Recibió un mensaje de Álvaro. Ya estaba allí. Levantó la vista para buscarlo y comprobó que estaba hablando con Ander y Monseñor Schörner. Le saludó con la mano y se acercó hasta donde estaban, cerca de la entrada a la mansión.

– ¡Buenos días! – dijo Sabino, dándole un amistoso abrazo.

– ¿Qué tal? – respondió Álvaro. – ¿Lleváis mucho rato aquí? ¿Todo bien?

– Sí, ya hablaremos. – respondió Sabino.

Ander y él habían acordado hablar de las entrevistas a Ricky y Jimmy en persona con el resto del equipo. Querían comprobar sus reacciones cara a cara. Tras hablar con Gracia sobre Plus Ultra, ambos tenían la impresión que la respuesta que obtuvieron no fue la esperada. Además, no creyó oportuno hablar delante del Monseñor, que los observaba escrupulosamente, sin quitarles ojo de encima.

Le envió un mensaje a Álvaro, pidiéndole información sobre Schörner. La respuesta fue inmediata.

– Es lo primero que he pedido a mi equipo cuando he sabido que estaba aquí. – respondió Álvaro por WhatsApp.

Se miraron con complicidad. Ander se había alejado para responder a una llamada de teléfono. El ambiente era bullicioso. Sabino comprobó que los medios de comunicación seguían llegando a la zona. Otro crimen de los BAC, esta vez con un religioso como protagonista. Una noticia suculenta. Los retenía un amplio cordón policial, situado a un centenar de metros de la entrada de la casa.

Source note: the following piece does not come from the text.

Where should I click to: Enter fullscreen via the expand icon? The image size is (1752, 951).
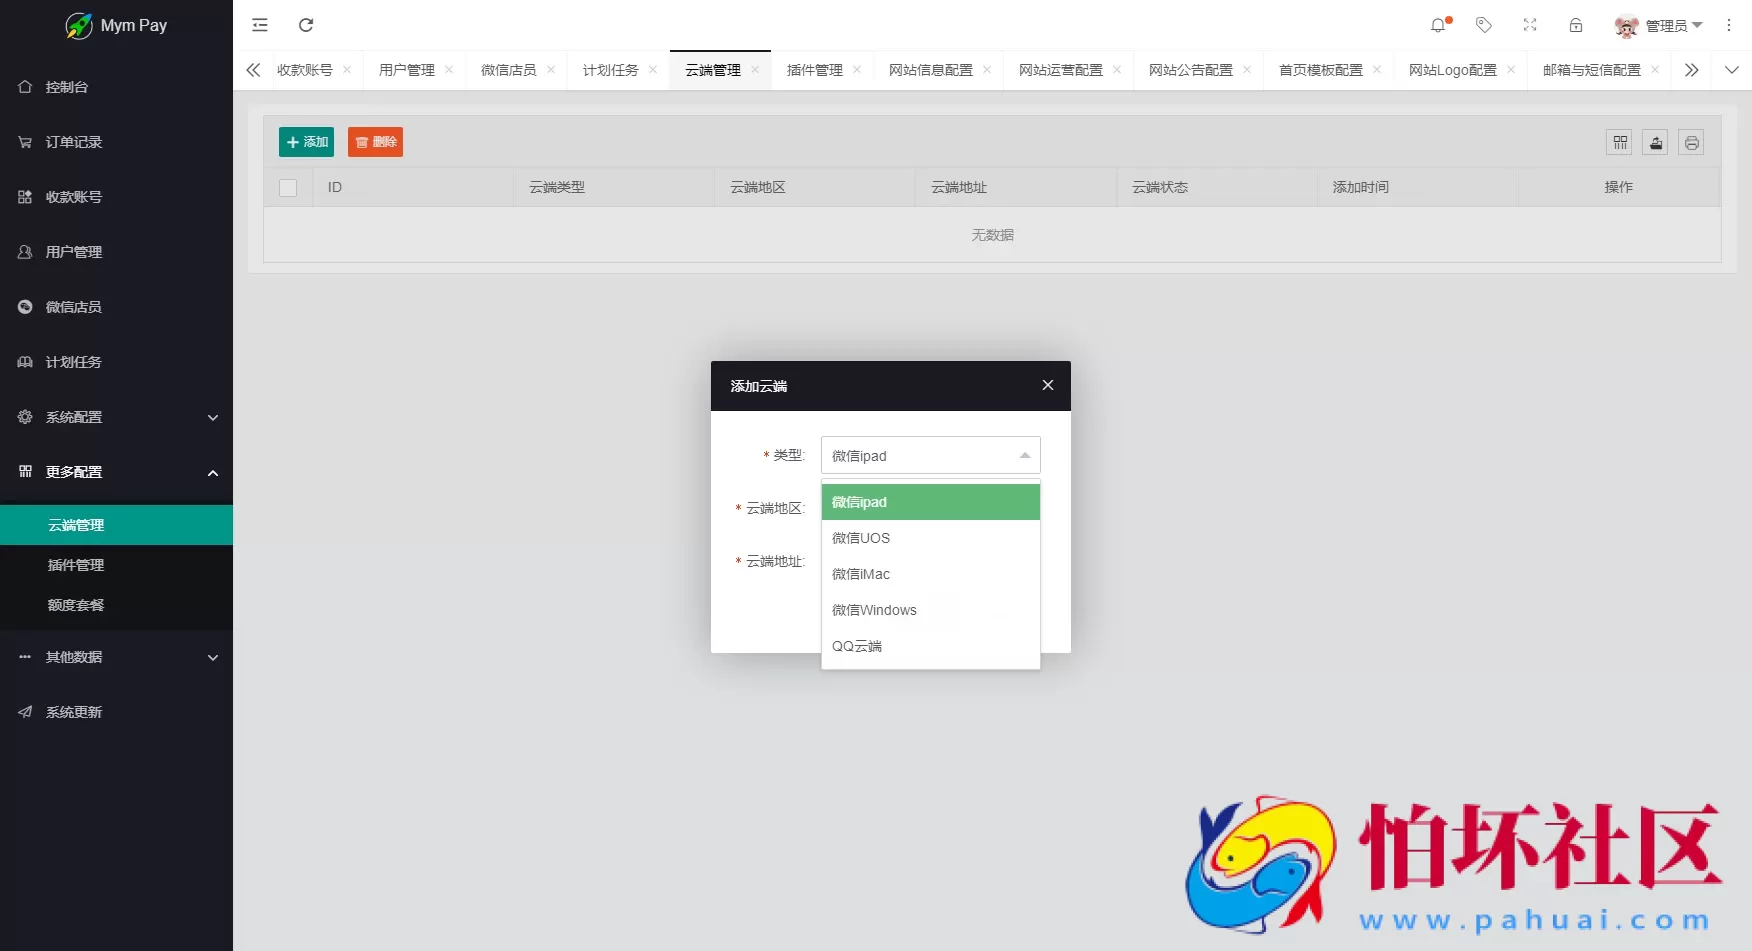[x=1530, y=25]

Mientras tanto, en el helicóptero, Olga despertaba a Diego dándole unos suaves codazos. El piloto les había comunicado que llegaban a su destino en cuestión de cinco minutos. Les explicó que aterrizarían en una explanada situada a un par de kilómetros de la finca y que serían trasladados en coche desde allí.

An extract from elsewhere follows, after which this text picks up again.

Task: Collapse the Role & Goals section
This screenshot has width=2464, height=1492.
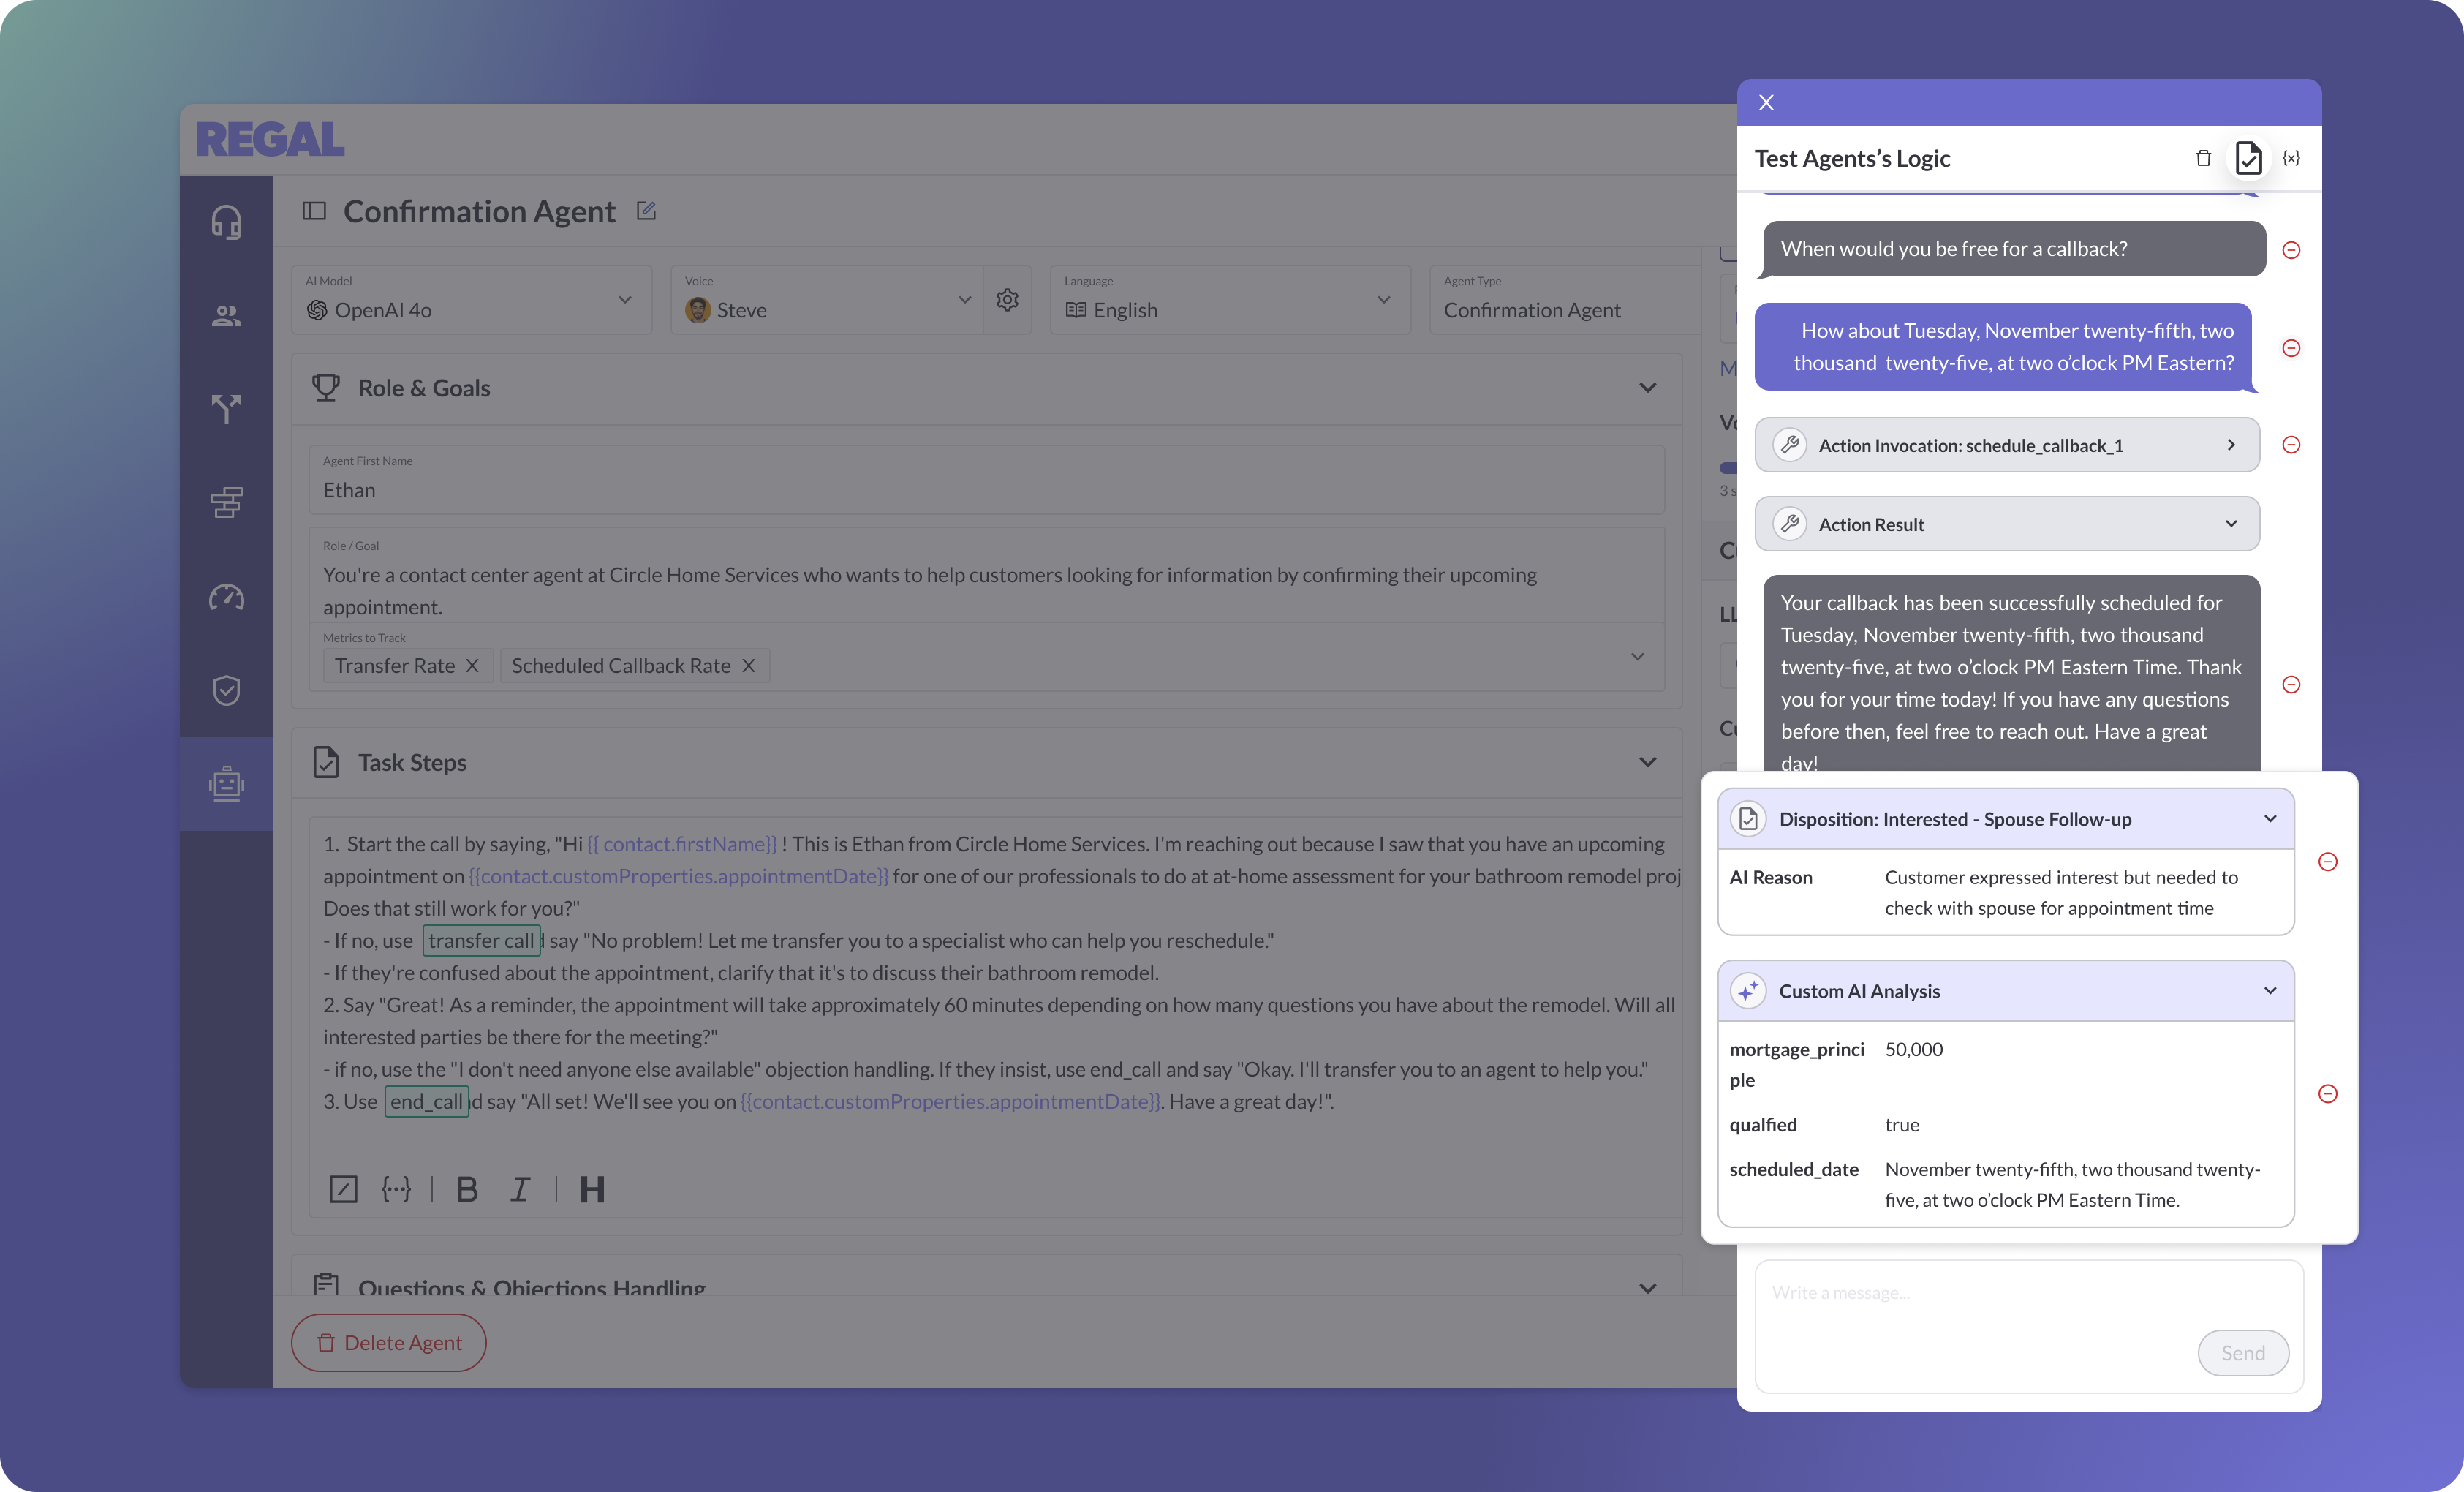Action: pyautogui.click(x=1647, y=388)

– Hostias, perdona, pero necesitaba dormir un poco…  – se disculpó Diego ante Olga, que le sonrió con picardía. – Parece que tendremos compañía. – dijo Eva. – Un tal Monseñor Schörner, o como se pronuncie, entrará con nosotros a la escena del crimen.

– ¿Y eso? – preguntó Diego extrañado.

– Un acuerdo entre la Secretaría del Estado, el Ministerio del Interior y la Conferencia Episcopal. Es un tanto extraño. Nos suministraran la información que necesitemos a cambio de dejar que ese Monseñor tenga acceso a la escena del crimen. – contestó Eva.

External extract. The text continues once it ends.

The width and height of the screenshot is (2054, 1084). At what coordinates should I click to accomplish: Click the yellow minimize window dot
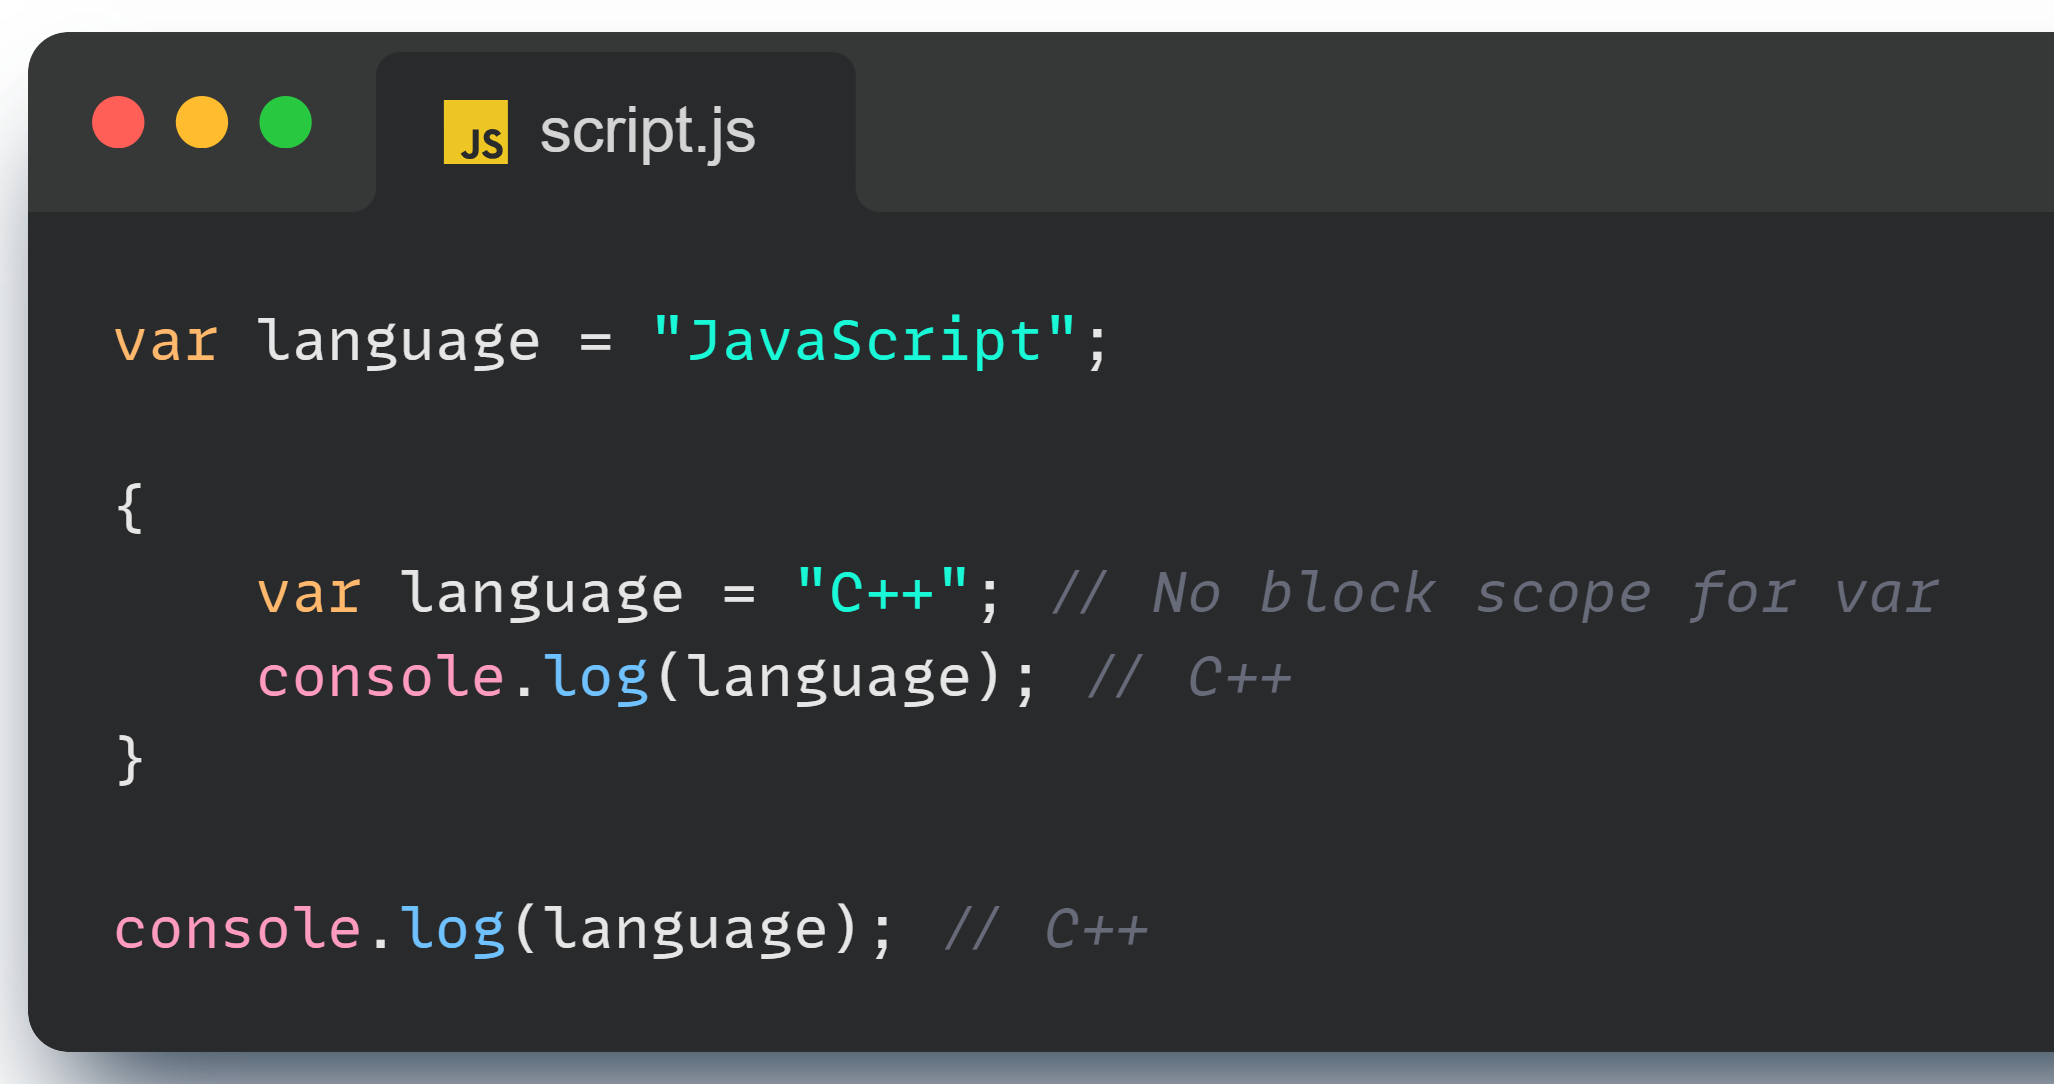202,122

– Ah, vale. – respondió Diego somnoliento. – ¿Sabemos algo más del crimen?

– Poca cosa, lo que ha enviado Álvaro. Varios documentos sobre el muerto, pero nada con sustancia. Es como leer la Wikipedia. – respondió Olga.

– Están redactando un informe, en un par de horas deberíamos recibir algo más detallado. Es difícil obtener algunos datos, con la Iglesia hemos topado… – dijo Eva.

Notaron como la aeronave disminuía la velocidad, se estaban acercando a una zona abierta, sin árboles. Poco después, pudo ver dos vehículos todo terreno que estaban aparcados al lado de una zona vallada. El helicóptero se detuvo, suspendido en el aire, mientras bajaba poco a poco hacia el suelo. Tomó tierra suavemente y un hombre con uniforme militar se acercó al aparato para abrir la puerta.

La tremenda polvareda que habían levantado las hélices empezaba a desaparecer. El soldado saludó y ofreció su fuerte brazo como ayuda a Olga, que fue la primera en salir del helicóptero. Tras ella, Eva y Diego, que seguía medio adormilado.

Agachados, siguieron al soldado en dirección a los vehículos que les esperaban a unos cien metros. Olga y Eva entraron en el primero. Diego en el segundo. El helicóptero comenzó a subir de nuevo y se dirigió al norte a toda velocidad. Los coches tomaron una pista forestal y al cabo de un par de minutos, se incorporaron a una carretera secundaria. Una señal indicaba que Covarrubias estaba a cinco kilómetros. Transcurrido poco más de un kilómetro, tomaron un desvío a una carretera más estrecha que transcurría en paralelo con un arroyo casi seco. Comenzaron a ver vehículos aparcados en los laterales de la carretera, a gente andando nerviosa de un lado a otro, y al frente, a lo lejos, una pequeña mansión amurallada.